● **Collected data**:
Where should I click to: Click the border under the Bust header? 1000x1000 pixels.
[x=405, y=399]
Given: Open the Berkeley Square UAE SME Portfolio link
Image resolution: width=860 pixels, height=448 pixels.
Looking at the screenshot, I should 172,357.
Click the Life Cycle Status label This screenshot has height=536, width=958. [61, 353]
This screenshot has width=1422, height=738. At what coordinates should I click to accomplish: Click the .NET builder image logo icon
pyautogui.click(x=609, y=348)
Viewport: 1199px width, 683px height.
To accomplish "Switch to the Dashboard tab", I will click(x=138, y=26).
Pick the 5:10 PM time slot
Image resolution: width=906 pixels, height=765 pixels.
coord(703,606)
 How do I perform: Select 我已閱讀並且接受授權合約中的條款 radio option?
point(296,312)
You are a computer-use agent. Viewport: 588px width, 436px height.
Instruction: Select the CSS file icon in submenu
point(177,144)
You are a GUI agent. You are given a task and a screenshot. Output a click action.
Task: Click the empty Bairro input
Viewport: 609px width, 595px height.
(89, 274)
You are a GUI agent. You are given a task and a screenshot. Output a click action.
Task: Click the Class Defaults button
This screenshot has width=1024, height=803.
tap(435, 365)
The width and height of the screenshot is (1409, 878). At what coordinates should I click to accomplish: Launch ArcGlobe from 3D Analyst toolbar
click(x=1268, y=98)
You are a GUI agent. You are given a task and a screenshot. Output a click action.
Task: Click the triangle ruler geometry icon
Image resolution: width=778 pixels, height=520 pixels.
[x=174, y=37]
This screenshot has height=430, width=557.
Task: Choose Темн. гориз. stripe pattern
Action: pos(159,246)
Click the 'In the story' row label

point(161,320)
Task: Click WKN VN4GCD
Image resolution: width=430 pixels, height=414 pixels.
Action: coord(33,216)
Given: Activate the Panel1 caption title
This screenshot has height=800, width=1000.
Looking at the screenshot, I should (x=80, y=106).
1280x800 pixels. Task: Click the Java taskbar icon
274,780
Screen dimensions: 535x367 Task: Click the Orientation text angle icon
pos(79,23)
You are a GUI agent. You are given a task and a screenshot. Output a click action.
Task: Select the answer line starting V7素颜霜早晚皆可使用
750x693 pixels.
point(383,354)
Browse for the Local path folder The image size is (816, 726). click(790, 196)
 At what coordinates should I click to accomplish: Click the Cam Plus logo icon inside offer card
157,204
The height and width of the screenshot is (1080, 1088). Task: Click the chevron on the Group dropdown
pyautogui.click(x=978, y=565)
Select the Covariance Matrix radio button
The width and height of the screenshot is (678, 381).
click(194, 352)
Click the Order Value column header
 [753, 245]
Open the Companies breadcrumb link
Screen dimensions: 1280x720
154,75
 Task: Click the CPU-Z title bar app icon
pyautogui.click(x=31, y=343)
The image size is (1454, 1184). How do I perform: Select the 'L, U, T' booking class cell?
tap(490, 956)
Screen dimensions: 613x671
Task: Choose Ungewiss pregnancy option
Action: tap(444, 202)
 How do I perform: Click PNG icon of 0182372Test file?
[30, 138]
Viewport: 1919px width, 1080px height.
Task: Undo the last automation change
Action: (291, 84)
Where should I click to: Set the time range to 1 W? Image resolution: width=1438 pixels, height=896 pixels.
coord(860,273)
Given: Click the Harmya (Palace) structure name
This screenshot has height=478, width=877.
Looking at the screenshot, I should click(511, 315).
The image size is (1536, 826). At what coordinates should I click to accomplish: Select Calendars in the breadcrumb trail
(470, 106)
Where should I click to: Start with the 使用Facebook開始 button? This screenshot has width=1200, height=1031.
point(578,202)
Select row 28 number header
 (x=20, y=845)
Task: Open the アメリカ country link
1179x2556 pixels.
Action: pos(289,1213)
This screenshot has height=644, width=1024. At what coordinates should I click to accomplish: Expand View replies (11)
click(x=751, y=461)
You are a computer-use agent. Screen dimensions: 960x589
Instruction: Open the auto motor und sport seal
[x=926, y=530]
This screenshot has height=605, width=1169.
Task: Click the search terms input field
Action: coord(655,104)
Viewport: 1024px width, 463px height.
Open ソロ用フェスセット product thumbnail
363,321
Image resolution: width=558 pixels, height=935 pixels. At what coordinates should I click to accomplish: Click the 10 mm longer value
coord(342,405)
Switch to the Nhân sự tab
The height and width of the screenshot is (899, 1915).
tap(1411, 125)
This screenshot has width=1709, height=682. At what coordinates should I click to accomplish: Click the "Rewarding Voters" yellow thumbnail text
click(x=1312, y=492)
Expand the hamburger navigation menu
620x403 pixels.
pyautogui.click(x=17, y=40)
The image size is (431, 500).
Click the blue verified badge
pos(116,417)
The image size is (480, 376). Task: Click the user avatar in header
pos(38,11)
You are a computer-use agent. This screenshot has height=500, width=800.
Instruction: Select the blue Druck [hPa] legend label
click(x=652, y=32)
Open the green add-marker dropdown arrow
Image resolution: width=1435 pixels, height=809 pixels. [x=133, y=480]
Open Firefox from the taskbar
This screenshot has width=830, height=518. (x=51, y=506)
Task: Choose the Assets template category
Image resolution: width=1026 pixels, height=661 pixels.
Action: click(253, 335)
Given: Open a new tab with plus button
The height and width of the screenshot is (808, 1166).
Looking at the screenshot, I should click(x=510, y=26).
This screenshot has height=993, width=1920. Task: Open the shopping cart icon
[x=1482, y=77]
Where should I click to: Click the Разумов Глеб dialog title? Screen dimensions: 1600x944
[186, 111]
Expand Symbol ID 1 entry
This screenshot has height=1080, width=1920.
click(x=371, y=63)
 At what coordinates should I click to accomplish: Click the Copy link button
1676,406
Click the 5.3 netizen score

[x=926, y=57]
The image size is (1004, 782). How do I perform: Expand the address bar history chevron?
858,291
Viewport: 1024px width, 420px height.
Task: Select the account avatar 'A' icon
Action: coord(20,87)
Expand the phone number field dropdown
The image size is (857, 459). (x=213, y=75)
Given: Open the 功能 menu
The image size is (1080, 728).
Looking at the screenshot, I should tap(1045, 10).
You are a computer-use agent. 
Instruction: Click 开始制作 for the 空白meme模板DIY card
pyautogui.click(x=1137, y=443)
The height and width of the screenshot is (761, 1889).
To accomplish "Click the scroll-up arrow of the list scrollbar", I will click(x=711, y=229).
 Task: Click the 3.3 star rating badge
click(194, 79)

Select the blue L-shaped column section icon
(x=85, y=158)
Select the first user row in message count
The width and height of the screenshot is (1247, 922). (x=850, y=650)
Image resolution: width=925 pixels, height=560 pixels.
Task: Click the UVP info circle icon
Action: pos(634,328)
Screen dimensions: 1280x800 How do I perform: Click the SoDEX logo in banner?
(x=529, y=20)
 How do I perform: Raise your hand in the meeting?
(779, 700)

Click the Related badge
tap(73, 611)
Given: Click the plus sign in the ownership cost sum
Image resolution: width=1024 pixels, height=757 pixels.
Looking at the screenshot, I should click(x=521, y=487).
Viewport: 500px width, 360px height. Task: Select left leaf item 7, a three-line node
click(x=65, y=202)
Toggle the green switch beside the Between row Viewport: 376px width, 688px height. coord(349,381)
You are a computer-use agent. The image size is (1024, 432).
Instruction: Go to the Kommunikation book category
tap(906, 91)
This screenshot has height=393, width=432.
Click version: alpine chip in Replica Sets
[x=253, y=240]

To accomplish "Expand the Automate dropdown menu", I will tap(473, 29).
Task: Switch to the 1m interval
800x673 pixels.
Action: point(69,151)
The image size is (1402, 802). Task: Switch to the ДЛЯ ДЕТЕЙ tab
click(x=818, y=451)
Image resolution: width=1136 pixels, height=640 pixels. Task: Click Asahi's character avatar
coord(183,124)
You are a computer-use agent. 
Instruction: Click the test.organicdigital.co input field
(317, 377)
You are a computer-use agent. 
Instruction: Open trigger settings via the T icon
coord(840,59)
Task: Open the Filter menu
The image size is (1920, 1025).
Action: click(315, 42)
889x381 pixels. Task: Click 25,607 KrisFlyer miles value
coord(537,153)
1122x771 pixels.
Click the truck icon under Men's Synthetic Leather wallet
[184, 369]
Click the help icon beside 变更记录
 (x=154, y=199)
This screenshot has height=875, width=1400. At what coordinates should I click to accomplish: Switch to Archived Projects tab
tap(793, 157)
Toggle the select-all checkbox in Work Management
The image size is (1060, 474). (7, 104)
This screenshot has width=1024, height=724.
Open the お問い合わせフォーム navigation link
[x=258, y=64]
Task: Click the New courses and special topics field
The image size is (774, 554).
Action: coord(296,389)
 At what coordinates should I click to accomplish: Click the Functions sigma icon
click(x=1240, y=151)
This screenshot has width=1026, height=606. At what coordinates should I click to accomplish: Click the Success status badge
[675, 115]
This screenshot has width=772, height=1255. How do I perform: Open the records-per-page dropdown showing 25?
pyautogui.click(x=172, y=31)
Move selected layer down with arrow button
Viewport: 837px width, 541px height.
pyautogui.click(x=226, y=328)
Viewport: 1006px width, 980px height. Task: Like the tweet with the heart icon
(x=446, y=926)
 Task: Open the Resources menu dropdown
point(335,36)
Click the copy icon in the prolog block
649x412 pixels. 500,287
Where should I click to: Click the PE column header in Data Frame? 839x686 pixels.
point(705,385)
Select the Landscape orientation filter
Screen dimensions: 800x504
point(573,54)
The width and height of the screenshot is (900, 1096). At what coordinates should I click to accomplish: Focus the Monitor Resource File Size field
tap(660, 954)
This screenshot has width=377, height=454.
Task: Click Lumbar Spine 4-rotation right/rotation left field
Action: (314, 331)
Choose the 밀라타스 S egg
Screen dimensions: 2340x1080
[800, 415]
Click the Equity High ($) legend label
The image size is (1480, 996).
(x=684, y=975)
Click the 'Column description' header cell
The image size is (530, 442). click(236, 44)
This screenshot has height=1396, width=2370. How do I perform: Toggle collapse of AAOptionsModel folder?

● **What to do**:
Your answer should hold the line with "Click the Equity High ($) legend label" and each line after it to the end of the data, retyped exactly. Include no other lines.

● **Task result**:
Click the Equity High ($) legend label
The image size is (1480, 996).
(x=684, y=975)
Click the 'Column description' header cell
The image size is (530, 442). click(236, 44)
This screenshot has height=1396, width=2370. How do I perform: Toggle collapse of AAOptionsModel folder?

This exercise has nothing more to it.